Introduction : L’intersection de la langue et du droit dans les litiges sur les marques de l’UE

Dans une décision phare du 26 juillet 2023, la Cour de l’Union européenne a souligné le rôle crucial de l’analyse linguistique dans l’arbitrage des cas de confusion de marques. Cette affaire, impliquant une compréhension nuancée de la langue dans le droit des marques, établit un précédent dans les cercles juridiques et offre un regard approfondi sur la nature complexe des litiges sur les marques au sein du paysage linguistique dynamique de l’UE.

 

Contexte : Le Cas de Frutania contre Frutaria

 

En 2013, Markus Schneider a déposé une demande de marque figurative de l’UE pour « Frutania », couvrant divers produits et services. Frutaria Innovation, SL, titulaire de la marque figurative de l’UE « Frutaria » enregistrée en 2010, a formé une opposition.

 

En juillet 2023, la Cour de l’Union européenne a reconnu un risque de confusion entre la demande de marque « Frutania » et la marque antérieure « Frutaria ». La Cour a en effet souligné que, dans l’évaluation de la confusion entre deux marques de l’UE, la connaissance linguistique doit être prise en compte.

 

Considérations Linguistiques : Évaluation du Risque de Confusion des Marques

 

Un argument crucial dans cette affaire concernait la définition du public concerné. Le groupe de consommateurs considérés comme pertinents dans l’évaluation du risque de confusion est contestable, à savoir les populations bulgare, croate, slovaque, tchèque, polonaise, slovène, hongroise, estonienne et finlandaise, pour qui l’utilisation du terme « frutaria » était arbitraire et donc distinctive.

 

Le public lusophone et hispanophone aurait dû être inclus dans cette évaluation dans la mesure où ce public percevaient dans la marque « frutaria » antérieure une évocation du terme espagnol « frutería » (épicerie, magasin de fruits). Par conséquent, les différences globales et notamment conceptuelles entre les signes « Frutaria » et « Frutania » pourraient être considérées comme suffisamment importantes pour exclure tout risque de confusion.

 

Néanmoins, dans sa décision, la chambre de recours a indiqué qu’il ne pouvait pas être supposé que les consommateurs des pays slaves ainsi qu’en Hongrie, Estonie et Finlande avaient une connaissance suffisante de l’espagnol pour comprendre que le terme « frutaria » était proche de « frutería », désignant une épicerie.

 

Précédents Juridiques et Compétence Linguistique

 

La jurisprudence confirme ce point de vue, affirmant qu’on ne peut généralement présumer la maîtrise d’une langue étrangère (cf. particulièrement la décision du Tribunal de l’Union européenne du 13 septembre 2010, dans l’affaire Inditex/OHIM contre Marín Díaz de Cerio (OFTEN), affaire T-292/08 [paragraphe 83]).

 

Bien qu’il soit généralement accepté que la plupart des consommateurs connaissent les termes anglais de base, il semble que ce ne soit pas le cas pour la langue espagnole.
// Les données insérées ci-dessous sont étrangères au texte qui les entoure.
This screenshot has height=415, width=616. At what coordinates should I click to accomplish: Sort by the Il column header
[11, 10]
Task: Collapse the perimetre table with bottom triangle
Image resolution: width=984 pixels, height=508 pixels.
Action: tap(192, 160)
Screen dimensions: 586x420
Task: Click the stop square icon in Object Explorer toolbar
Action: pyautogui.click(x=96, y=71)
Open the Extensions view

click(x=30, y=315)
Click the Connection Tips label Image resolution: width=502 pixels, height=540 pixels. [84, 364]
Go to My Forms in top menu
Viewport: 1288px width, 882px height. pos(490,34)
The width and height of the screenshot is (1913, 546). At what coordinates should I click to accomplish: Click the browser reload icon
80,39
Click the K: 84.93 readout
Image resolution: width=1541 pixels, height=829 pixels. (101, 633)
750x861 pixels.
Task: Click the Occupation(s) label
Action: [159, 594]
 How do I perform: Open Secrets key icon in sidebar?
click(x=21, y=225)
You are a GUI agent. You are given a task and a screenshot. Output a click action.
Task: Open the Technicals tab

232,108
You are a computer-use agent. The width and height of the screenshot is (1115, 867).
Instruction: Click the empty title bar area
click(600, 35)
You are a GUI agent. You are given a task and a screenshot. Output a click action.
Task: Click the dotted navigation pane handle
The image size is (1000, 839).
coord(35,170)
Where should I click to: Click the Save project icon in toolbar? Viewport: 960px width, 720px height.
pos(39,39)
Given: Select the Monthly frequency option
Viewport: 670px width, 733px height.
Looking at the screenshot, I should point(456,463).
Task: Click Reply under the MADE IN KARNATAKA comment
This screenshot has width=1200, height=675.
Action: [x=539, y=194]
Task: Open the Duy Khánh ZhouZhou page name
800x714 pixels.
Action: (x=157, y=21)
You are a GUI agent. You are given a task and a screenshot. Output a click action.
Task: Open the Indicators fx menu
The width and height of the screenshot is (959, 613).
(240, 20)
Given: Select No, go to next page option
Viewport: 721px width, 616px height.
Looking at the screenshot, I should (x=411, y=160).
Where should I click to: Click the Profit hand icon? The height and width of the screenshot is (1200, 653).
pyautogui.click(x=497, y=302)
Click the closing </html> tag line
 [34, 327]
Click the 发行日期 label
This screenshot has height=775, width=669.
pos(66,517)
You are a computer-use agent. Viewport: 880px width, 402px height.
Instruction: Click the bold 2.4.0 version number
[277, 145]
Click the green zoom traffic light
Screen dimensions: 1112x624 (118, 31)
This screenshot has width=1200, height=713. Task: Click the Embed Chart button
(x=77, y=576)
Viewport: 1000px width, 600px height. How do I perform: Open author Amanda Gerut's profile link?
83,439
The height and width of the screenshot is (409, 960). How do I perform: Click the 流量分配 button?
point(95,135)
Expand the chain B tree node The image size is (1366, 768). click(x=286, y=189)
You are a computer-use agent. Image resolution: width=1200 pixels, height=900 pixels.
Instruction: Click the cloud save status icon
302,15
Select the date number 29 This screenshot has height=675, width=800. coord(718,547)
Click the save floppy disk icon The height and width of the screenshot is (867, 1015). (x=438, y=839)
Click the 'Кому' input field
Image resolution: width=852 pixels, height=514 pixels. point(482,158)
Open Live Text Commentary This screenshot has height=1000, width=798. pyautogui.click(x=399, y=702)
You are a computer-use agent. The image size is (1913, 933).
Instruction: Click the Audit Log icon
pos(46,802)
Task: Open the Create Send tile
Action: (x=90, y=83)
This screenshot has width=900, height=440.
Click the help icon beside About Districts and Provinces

Par conséquent, l’élément verbal « frutaria » est distinctif et prédominant par rapport aux simples éléments figuratifs, qui sont donc secondaires.

 

Dans ce cas particulier, le tribunal a noté que la Chambre de recours avait correctement évalué la distinctivité intrinsèque de la marque antérieure, en tenant compte de l’importance que l’élément verbal de la marque antérieure pouvait avoir pour la partie du public pertinent composée de Bulgares, Croates, Slovaques, Tchèques, Polonais, Slovènes, Hongrois, Estoniens et Finlandais. Par conséquent, le tribunal a conclu que la Chambre de recours n’avait commis aucune erreur de jugement en concentrant son examen du risque de confusion sur cette partie spécifique du public pertinent.

 

Implications : Une Approche fine de la Loi sur les Marques de l’UE

 

Le Tribunal, se référant à la jurisprudence pertinente, a souligné que lorsqu’une marque antérieure sur laquelle l’opposition est basée est une marque de l’Union européenne, il n’est pas nécessaire que le risque de confusion existe dans tous les États membres et toutes les zones linguistiques de l’Union européenne. La nature unitaire de la marque de l’Union européenne permet de l’invoquer contre toute demande de marque ultérieure qui pourrait potentiellement porter atteinte à la protection de la première marque, même si la confusion est limitée à une partie spécifique de l’Union européenne.

 

En d’autres termes, le fait que le risque de confusion puisse être écarté pour les pays lusophones et hispanophones, en raison de différences conceptuelles, ne signifie pas qu’il n’existait pas pour les autres pays de l’Union européenne.

 

Conclusion sur les Facteurs Linguistiques dans les Marques de l’UE

 

La décision de la Cour de l’UE en juillet 2023 marque un moment crucial dans le droit des marques, intégrant les subtilités linguistiques dans le tissu du raisonnement juridique. À mesure que les entreprises continuent d’opérer sur un marché de plus en plus mondialisé, l’importance des considérations linguistiques dans les stratégies juridiques devient de plus en plus prononcée. Cette affaire non seulement met en lumière les complexités des litiges sur les marques mais établit également un précédent pour l’incorporation de l’analyse linguistique dans la pratique juridique au sein de l’Union européenne et au-delà.